Entries for locating text and elements
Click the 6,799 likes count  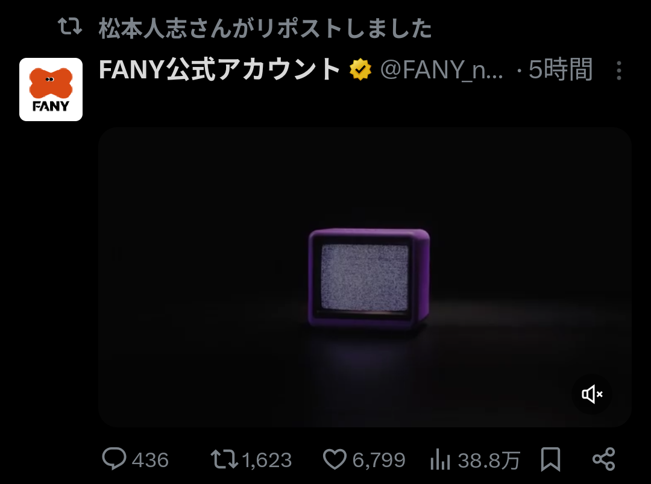click(x=379, y=460)
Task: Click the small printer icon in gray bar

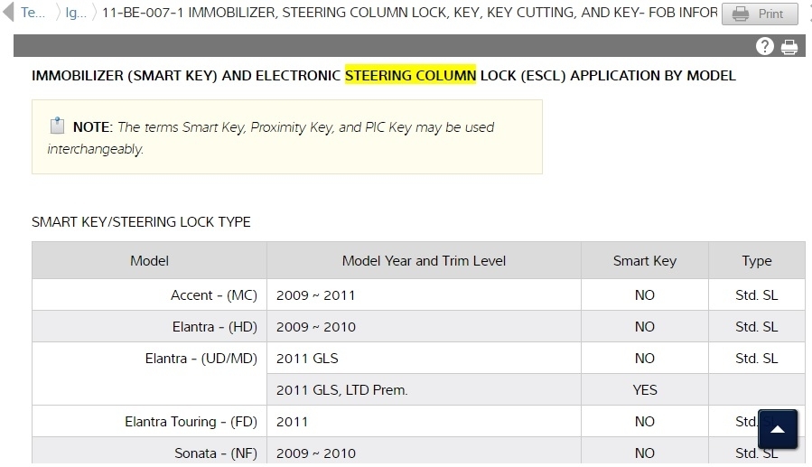Action: [789, 47]
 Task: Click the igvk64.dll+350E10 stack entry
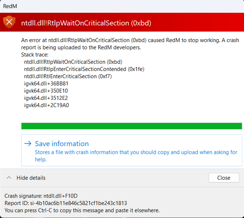(x=46, y=91)
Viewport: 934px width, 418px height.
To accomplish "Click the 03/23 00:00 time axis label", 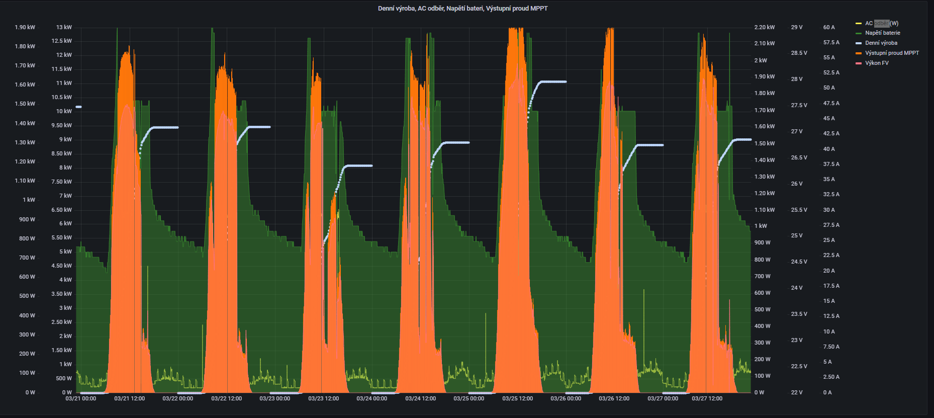I will [274, 399].
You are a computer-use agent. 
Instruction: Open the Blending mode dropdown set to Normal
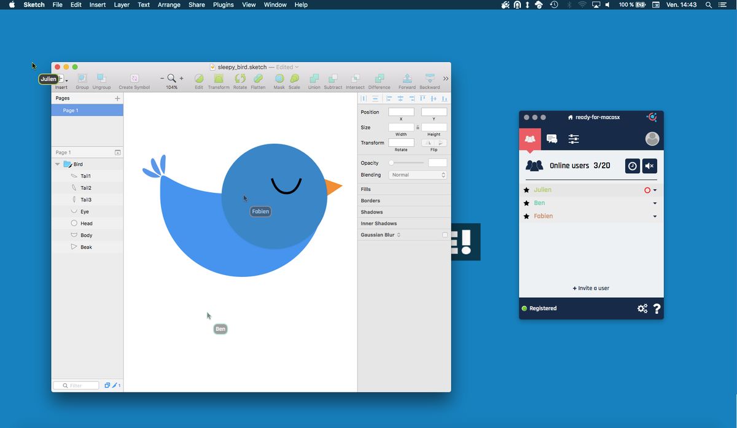pos(418,174)
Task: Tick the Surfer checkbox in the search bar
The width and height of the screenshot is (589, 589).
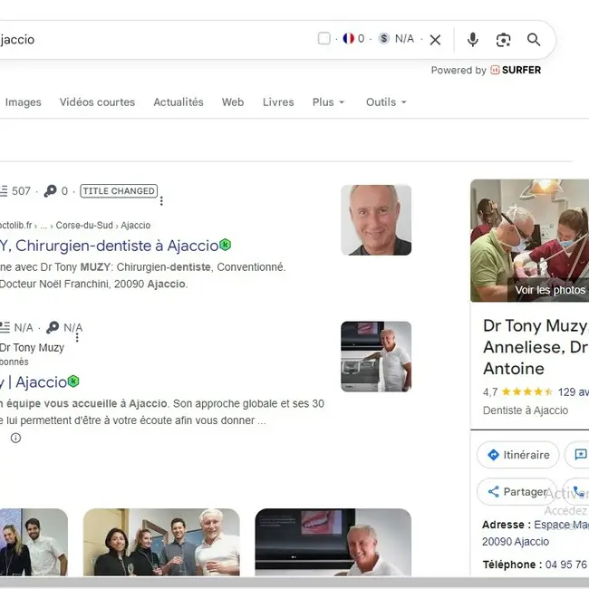Action: pos(324,39)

* _JOB_: State how many lines of the records contain the string "Task", with case counting. Give only the number.

* _EXERCISE ANSWER_: 3